** start of READING TEXT **

Isn't that what should happen with bad law or code, affected people take it to their legislators?  

Keep your eyes on a case named_ Kisor v. Wilkie, _the U.S, Supreme Court has agreed to hear it, 



			
				Epoch Times said:
			
		

> WASHINGTON—The Supreme Court’s decision on Dec. 10 to hear a veteran’s appeal of a bureaucratic denial of benefits could signal that the court is considering tearing away at the legal underpinning of the modern administrative state.
> 
> Independent executive agencies are sometimes referred to as the “fourth branch” of the federal government in the United States. Critics say officials in the administrative state are unaccountable to voters and allow unelected bureaucrats to usurp the functions of the executive, legislative, and judicial branches. Congress, they say, is supposed to make the laws of the land, but lawmakers have steadily ceded that body’s constitutional powers to the administrative state, to the overall detriment of society.

** end of READING TEXT **
** start of SUPPLIED DATA **

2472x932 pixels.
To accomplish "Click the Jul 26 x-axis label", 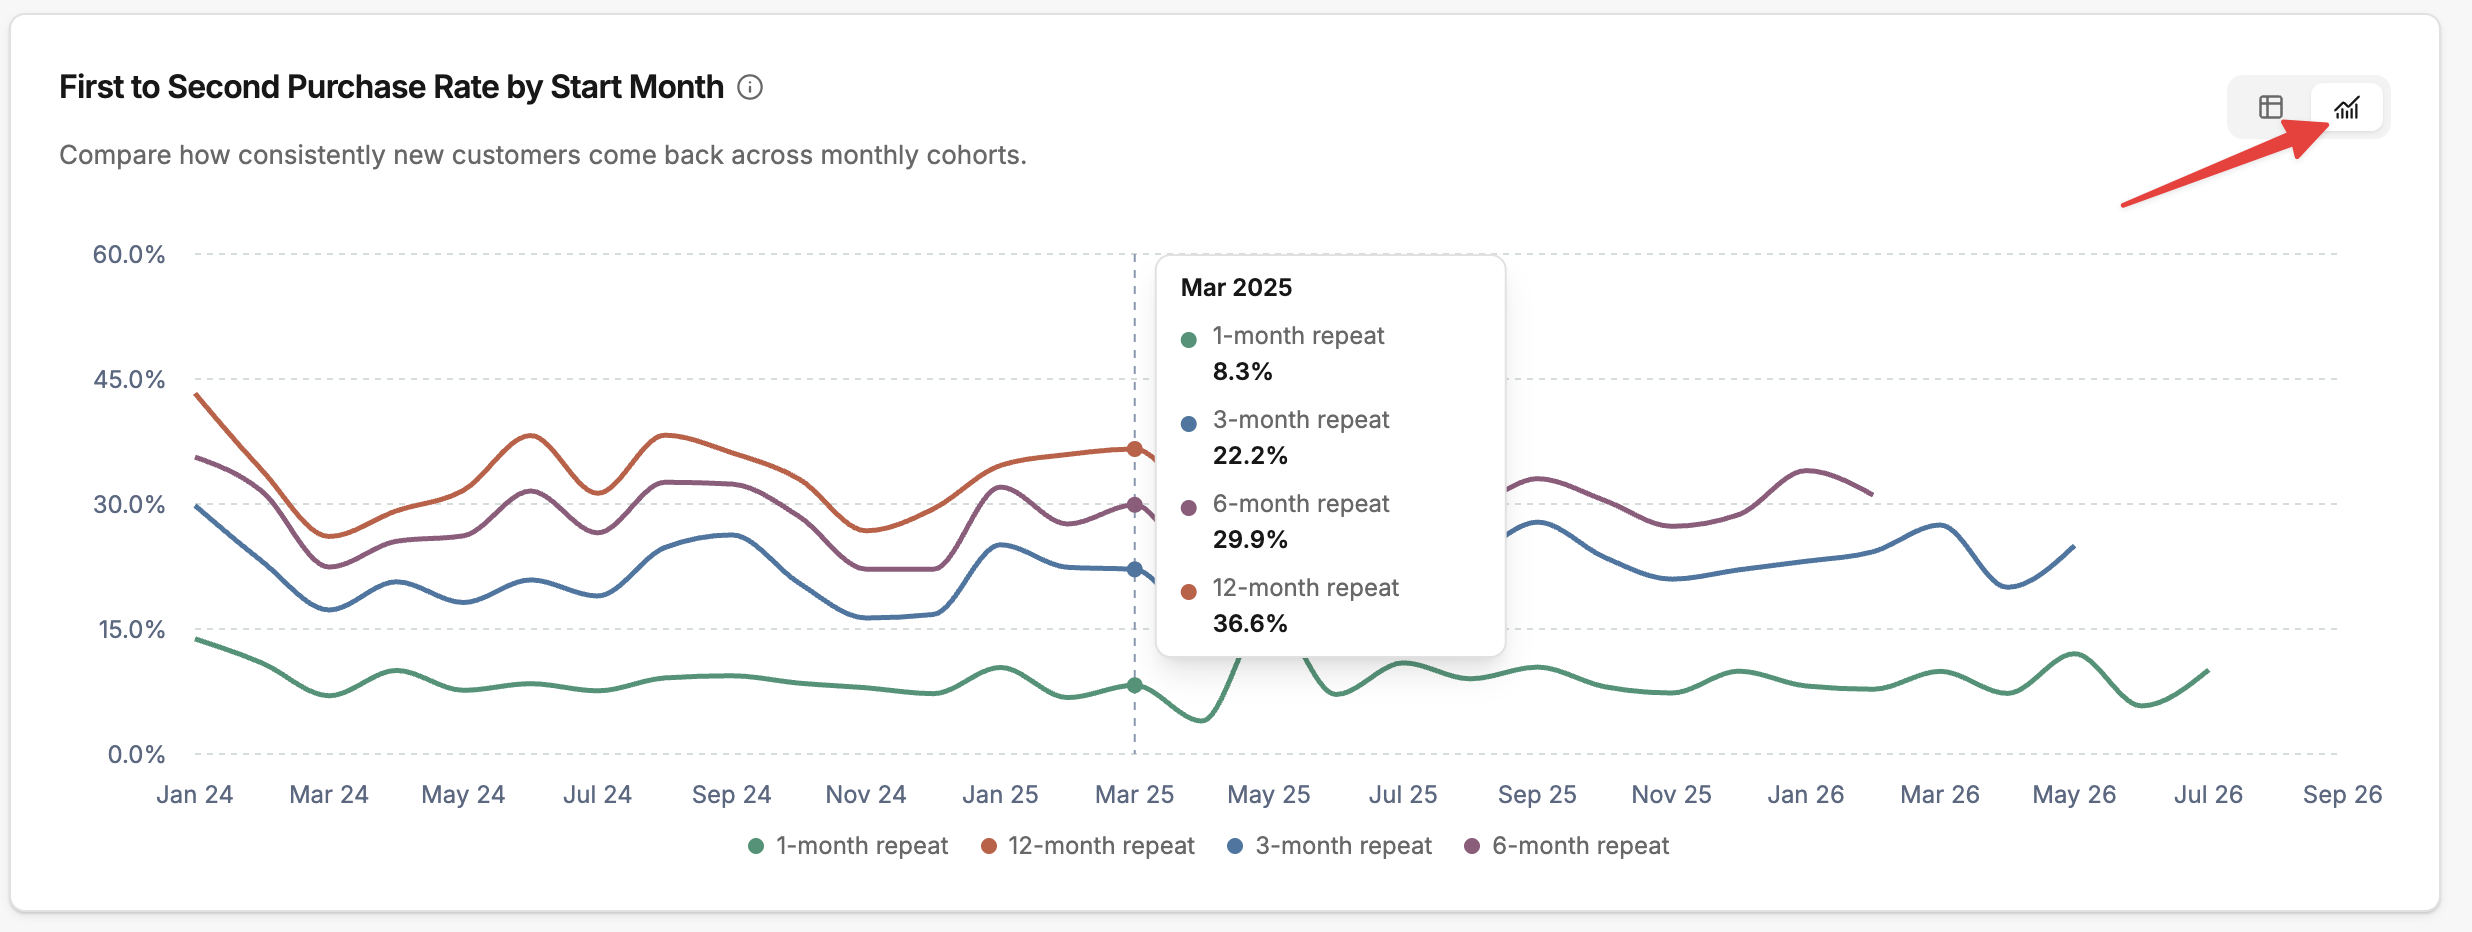I will (x=2208, y=795).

** end of SUPPLIED DATA **

◆ **REQUIREMENT 1**
Could you return, word for word, the part of the post about Kisor v. Wilkie starting with "Keep your eyes" and going on through "modern administrative state."?
◆ **REQUIREMENT 2**
Can you resume the post about Kisor v. Wilkie right after its last sentence?
The data stands apart from the post about Kisor v. Wilkie.

◆ **EXERCISE RESPONSE 1**
Keep your eyes on a case named_ Kisor v. Wilkie, _the U.S, Supreme Court has agreed to hear it, 



			
				Epoch Times said:
			
		

> WASHINGTON—The Supreme Court’s decision on Dec. 10 to hear a veteran’s appeal of a bureaucratic denial of benefits could signal that the court is considering tearing away at the legal underpinning of the modern administrative state.

◆ **EXERCISE RESPONSE 2**
> 
> Specifically, the decision to hear the case might foreshadow a narrowing of the application of the so-called Chevron doctrine that the Supreme Court enunciated in 1984.¹



All codes rely on "The Chevron Doctrine", you know how I've said over and over that I don't mind the ADA as written, but I object to the regulations written by the corrupt Justice Department? The breadth of the Court's decision here just might solve all of our problems.

If the AHB has some legal brains they should be submitting an _amicus curiae _brief to the Supreme Court in support of  Mr Kisor.  Take some time and read about this case including the information about the Chevron Doctrine and subsequent case law.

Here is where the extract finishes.